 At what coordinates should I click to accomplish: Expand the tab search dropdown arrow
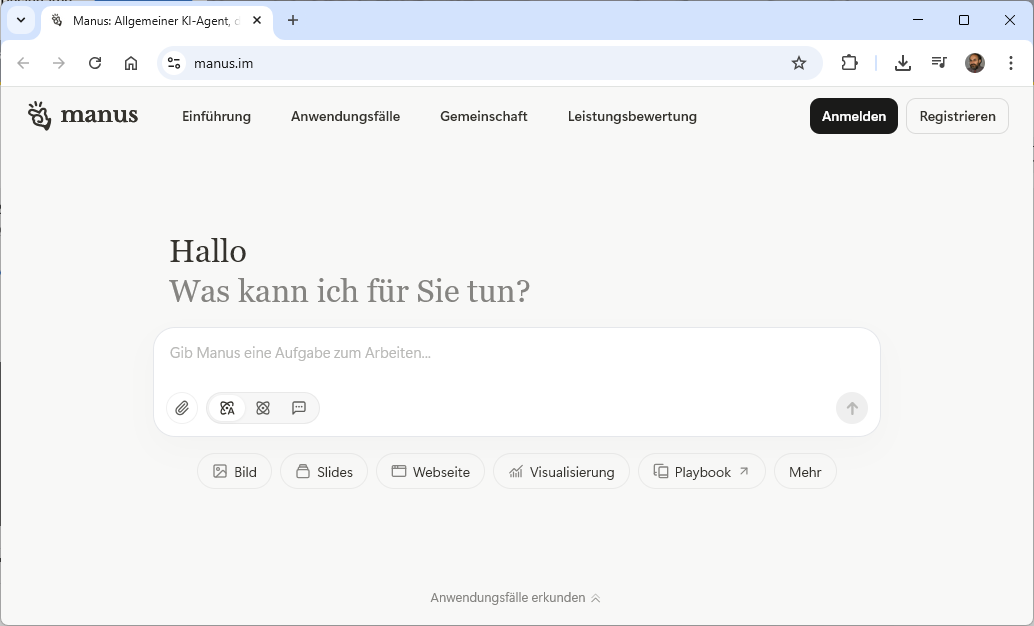(x=20, y=20)
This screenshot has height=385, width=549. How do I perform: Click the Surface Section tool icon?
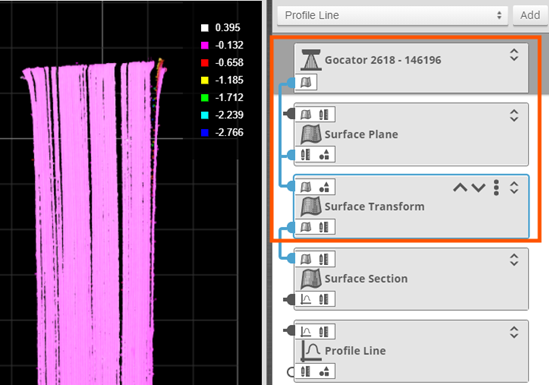tap(311, 279)
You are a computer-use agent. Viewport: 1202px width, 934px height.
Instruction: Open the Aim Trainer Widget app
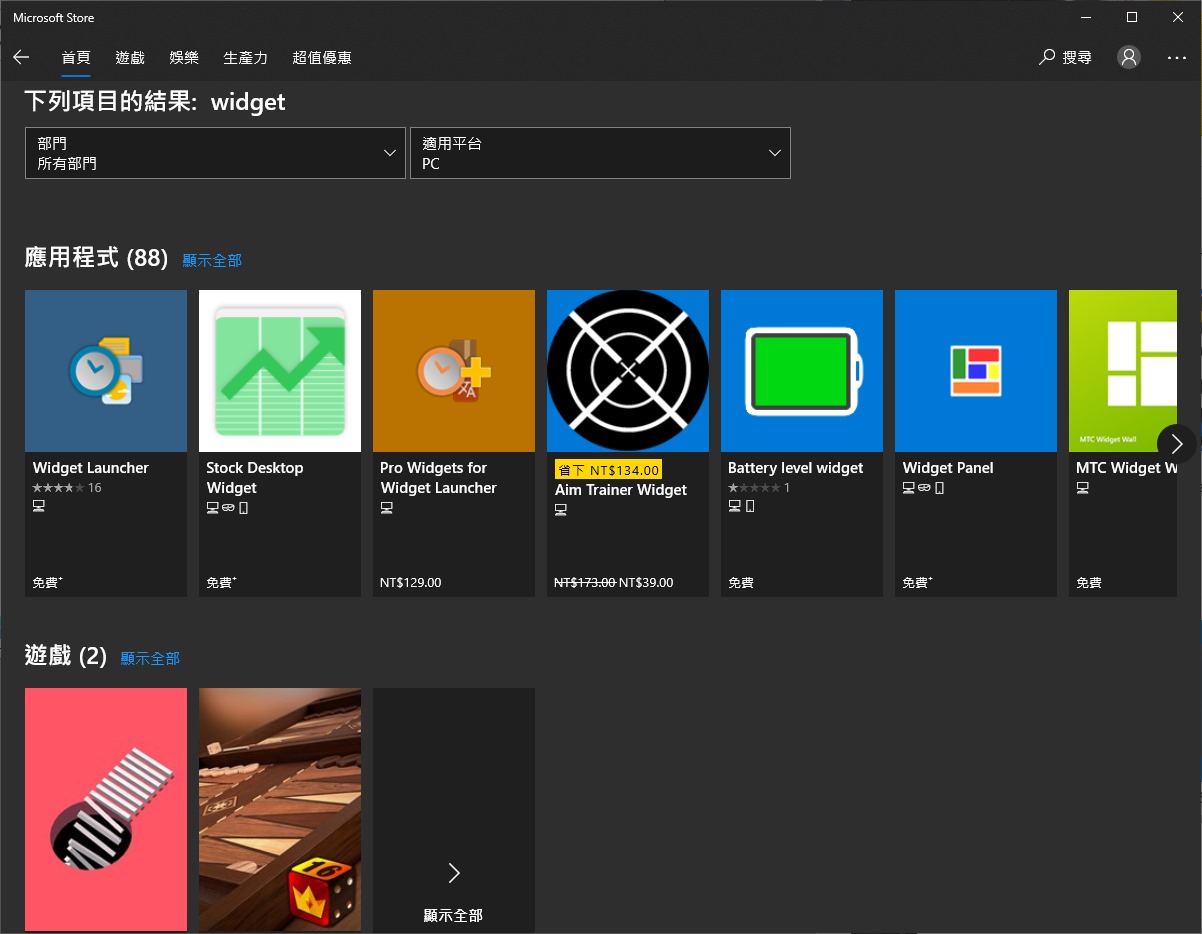point(627,370)
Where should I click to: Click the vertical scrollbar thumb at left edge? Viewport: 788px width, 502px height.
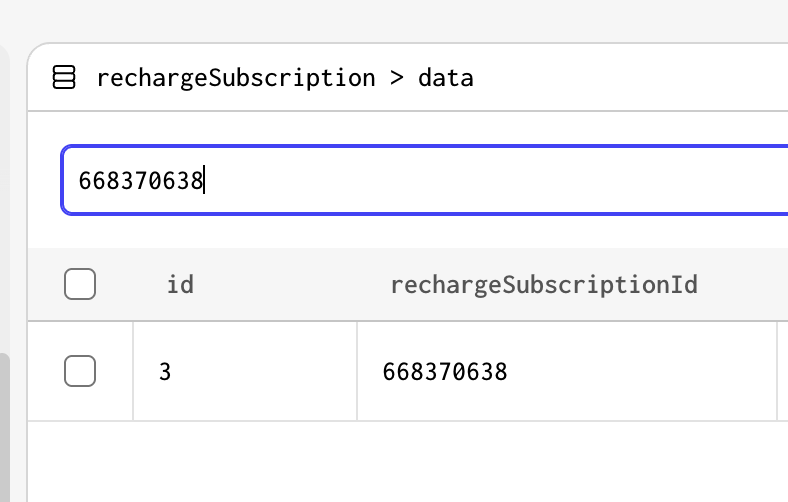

******************************

**TO DO**:
Copy out the part of the listing that begins with the line containing "You are a computer-use" and runs through the end of the listing, leaving out the pictures.

**ANSWER TO THIS EXERCISE**:
You are a computer-use agent. Viewport: 1202px width, 934px height.
Instruction: Open the Aim Trainer Widget app
point(627,370)
Where should I click to: Click the vertical scrollbar thumb at left edge? Viewport: 788px width, 502px height.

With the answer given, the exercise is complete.